Thursday, April 4, 2013
Bluegrass PRIDE: Chickens do more than lay eggs; they till soil, eat bugs, fertilize yard too
When considering raising chickens, be sure to check out local rules and regulations first. (Photo provided)
By Elizabeth Mortenson
What a long, cold winter this has been. I’ve been so happy the past few days to see sunshine again, and it finally feels like spring. For me that means the tomatoes, squash and basil are all ready to go in the ground, buds are popping out on trees and little chicken pullets (female chickens less than a year old) are ready to go outside.
For the past few years I’ve had a very small flock of backyard chickens. The first year I tried cute, fuzzy chicks and learned that if they’re really small when you bring them home, they can’t go outside. This meant that I had a large Rubbermaid container with four peeping chicken babies in my bathroom until they were big enough to go out to the coop. I don’t have a large bathroom, so since then I’ve decided that any new chickens added to the flock have to be ready to go outside as soon as they come home. I now only supplement the flock with pullets.

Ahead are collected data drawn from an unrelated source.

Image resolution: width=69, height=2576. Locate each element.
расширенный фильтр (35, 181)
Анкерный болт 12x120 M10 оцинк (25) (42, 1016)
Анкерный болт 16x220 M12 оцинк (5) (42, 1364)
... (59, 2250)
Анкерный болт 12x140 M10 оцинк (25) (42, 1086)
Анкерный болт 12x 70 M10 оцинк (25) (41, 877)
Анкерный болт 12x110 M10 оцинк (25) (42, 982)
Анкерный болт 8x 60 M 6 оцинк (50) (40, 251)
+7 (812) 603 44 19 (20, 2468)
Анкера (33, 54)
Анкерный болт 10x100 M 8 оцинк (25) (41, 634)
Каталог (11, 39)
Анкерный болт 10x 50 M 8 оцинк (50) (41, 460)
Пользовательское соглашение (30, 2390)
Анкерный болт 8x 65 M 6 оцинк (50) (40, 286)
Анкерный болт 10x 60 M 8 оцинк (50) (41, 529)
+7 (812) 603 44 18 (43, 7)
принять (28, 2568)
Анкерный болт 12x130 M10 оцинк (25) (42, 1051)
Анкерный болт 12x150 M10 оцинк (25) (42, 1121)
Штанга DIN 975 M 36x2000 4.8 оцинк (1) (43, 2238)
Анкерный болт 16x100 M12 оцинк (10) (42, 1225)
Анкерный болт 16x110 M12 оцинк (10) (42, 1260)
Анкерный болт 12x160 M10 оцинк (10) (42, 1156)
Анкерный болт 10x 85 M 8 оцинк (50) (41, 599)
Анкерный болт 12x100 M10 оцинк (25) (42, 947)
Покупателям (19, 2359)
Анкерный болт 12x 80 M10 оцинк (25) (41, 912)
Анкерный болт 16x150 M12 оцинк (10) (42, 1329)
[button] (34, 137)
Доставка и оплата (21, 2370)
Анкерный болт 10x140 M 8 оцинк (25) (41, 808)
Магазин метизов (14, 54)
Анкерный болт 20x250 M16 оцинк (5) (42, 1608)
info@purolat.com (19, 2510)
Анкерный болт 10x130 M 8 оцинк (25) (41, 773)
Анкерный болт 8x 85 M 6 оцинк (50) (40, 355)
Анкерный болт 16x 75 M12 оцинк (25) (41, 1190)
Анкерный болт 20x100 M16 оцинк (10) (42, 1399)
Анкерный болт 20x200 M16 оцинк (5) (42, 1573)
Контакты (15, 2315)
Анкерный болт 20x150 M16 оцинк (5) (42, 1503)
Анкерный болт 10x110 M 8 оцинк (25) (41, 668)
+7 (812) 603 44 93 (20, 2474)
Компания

Well, yesterday I brought home one more pullet to add to the micro-flock. She’s an Australorp who’ll grow to have lovely iridescent black feathers and a bright red comb. The other Australorp in the flock has done really well with Kentucky’s hot, dry summers and cold, wet winters and lays lots of large eggs. This new chicken will join the others not just in laying eggs but in doing yard work, too. A small flock of chickens will till soil, eat bugs and do an incredible job of fertilizing your yard. And while it may sound strange, chickens are pretty comedic, too.
If you’re toying with the idea of keeping chickens, the first step is to find out about your local rules on chickens. Most cities and neighborhoods in Kentucky allow a few chickens, even on small lots. However, you will want to find out how many you can have and whether roosters are allowed. And, of course you’ll want to promise some eggs to neighbors to politely prepare them for your new additions.
If you’re near Lexington, you’re very lucky to have CLUCK! This “Coop”erative of Lexington Urban Chicken Keepers is a great resource for all of your questions, from building the coop to dispatching your birds should you choose to use some for meat. Currently they’re planning the annual Tour de Coops, and they’re always available on Facebook here. If you’re near Louisville, check out Fresh Start Grower’s Supply here. They have just about everything you could ask for when starting out, including much needed advice on sick chickens.
Even if you have no plans to bring home a chicken, I hope that you’re finding some way to mark the arrival of spring and savor some sunshine.
Elizabeth Mortenson began work for Bluegrass PRIDE as a program manager in January 2012. She works on litter abatement, recycling, water and Community Energy Advisor programs. She holds a bachelor’s degree in geography from the University of Louisville and a master’s in environmental science and a master’s of public administration in sustainable development from Indiana University.